Paperwork and learning about actors

Hello dear readers:

During the last months or so, I have been writing my doctoral thesis (now at version 2.0.0 !). Now it is on my director's desk. I hope he likes what I wrote. I edited my thesis to implement the changes he requested. I look forward for my initial deposit.

Aside from that, I formally applied for a postdoctoral appointment at Argonne National Laboratory (requisition #  321236 MCS). Indeed, I will start a postdoctoral appointment next year at Argonne National Laboratory. I am applying to get my own funding. I am submitting applications to these four programs (deadlines are in parentheses):

  • Fonds de recherche du Québec, Postdoctoral research scholarship (B3)   (2013-10-02),
  • Argonne National Laboratory Named Postdoctoral Fellowships (2013-10-15),
  • Banting Postdoctoral Fellowships (2013-10-23),
  • Canadian Institutes of Health Research Fellowship Awards (2013-11-15).
I made a page with the deadlines because I like lists and backlogs. As a matter of fact, I think I would be a good manager with all these management perks I developed.

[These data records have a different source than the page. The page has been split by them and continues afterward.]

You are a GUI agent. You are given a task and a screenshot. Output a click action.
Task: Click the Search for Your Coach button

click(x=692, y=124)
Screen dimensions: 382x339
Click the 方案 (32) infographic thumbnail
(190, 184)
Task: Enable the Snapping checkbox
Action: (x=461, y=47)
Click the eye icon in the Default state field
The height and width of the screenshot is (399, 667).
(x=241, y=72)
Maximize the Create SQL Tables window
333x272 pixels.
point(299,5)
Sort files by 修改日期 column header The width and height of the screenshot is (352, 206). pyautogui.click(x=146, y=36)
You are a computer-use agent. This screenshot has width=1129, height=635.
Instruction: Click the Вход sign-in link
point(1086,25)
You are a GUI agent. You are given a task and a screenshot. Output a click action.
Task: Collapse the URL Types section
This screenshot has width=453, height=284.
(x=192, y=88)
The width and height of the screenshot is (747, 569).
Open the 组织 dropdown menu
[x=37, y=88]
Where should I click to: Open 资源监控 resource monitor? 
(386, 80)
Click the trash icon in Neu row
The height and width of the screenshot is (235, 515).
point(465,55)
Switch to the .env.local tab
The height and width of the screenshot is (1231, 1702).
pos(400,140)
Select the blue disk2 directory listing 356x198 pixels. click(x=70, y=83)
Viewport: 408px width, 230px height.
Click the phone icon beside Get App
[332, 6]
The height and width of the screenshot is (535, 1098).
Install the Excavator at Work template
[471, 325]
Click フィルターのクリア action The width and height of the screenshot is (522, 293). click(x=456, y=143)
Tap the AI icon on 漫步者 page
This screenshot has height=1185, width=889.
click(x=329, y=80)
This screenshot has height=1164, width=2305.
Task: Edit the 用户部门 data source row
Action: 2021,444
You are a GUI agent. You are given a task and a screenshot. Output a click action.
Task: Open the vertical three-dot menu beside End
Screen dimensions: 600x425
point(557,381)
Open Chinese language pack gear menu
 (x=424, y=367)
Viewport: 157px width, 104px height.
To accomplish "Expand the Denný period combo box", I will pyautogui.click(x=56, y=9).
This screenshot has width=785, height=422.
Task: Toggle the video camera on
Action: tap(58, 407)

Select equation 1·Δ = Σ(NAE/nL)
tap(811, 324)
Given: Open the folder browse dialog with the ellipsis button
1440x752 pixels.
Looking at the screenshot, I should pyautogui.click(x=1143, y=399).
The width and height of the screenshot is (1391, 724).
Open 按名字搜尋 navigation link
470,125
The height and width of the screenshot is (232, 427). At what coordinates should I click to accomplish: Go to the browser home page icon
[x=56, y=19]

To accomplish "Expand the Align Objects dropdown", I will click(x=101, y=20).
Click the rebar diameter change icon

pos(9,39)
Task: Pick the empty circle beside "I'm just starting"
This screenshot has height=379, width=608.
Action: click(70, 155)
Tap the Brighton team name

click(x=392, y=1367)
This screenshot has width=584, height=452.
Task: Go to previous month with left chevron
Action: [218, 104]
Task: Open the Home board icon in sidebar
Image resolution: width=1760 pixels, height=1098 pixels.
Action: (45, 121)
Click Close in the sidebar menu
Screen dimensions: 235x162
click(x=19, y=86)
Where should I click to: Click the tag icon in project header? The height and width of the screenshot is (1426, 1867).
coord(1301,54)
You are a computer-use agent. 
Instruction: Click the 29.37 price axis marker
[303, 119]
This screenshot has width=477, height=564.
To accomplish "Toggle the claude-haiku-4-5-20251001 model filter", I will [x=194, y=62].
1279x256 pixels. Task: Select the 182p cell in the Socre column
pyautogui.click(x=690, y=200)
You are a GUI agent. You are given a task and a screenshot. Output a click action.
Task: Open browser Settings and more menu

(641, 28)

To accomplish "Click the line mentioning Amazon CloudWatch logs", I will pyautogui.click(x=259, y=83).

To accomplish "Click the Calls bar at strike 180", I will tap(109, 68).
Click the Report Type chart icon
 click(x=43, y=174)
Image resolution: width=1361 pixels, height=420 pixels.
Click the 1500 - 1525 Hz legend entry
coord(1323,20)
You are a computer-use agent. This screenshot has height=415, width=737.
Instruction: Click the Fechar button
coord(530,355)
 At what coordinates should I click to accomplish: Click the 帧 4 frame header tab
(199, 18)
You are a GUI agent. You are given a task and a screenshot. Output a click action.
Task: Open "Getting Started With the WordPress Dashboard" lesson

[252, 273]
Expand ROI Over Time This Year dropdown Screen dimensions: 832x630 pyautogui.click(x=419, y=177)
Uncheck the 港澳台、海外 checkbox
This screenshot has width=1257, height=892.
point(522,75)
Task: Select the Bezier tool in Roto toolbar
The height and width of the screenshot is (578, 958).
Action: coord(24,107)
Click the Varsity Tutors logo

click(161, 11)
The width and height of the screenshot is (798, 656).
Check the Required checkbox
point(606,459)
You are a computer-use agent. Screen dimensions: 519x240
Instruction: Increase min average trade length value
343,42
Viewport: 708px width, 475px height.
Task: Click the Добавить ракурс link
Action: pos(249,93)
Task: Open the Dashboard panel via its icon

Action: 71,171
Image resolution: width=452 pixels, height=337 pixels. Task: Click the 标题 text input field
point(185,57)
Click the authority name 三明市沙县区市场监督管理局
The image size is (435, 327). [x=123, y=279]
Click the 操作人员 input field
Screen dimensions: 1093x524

Furthermore, my director delegated to me the task of preparing his application for the 2014 Compute Canada Resource Allocation call for proposals which is due on 2013-10-16. How wonderful !

I now have access to Titan (a Cray XK7). I will soon have access to Mira (a IBM Blue Gene/Q) too ! My tests on Titan are advancing well. I read a lot of papers lately to prepare adequately my proposals. I have learnt about the actor model, which was invented by Carl Hewitt, Peter Bishop, and Richard Steiger in 1973. Carl Hewitt explained actors in a video on Channel 9. In the end, the 1986 Ph.D. thesis of Gul Agha is probably the definite source of information for the actor model. Another good read is the 2003 Ph.D. thesis of Joe Amstrong who designed Erlang -- a concurrent functional language with actors. I bought the book Learn You Some Erlang for great good!. And also I wrote my first program in Erlang too !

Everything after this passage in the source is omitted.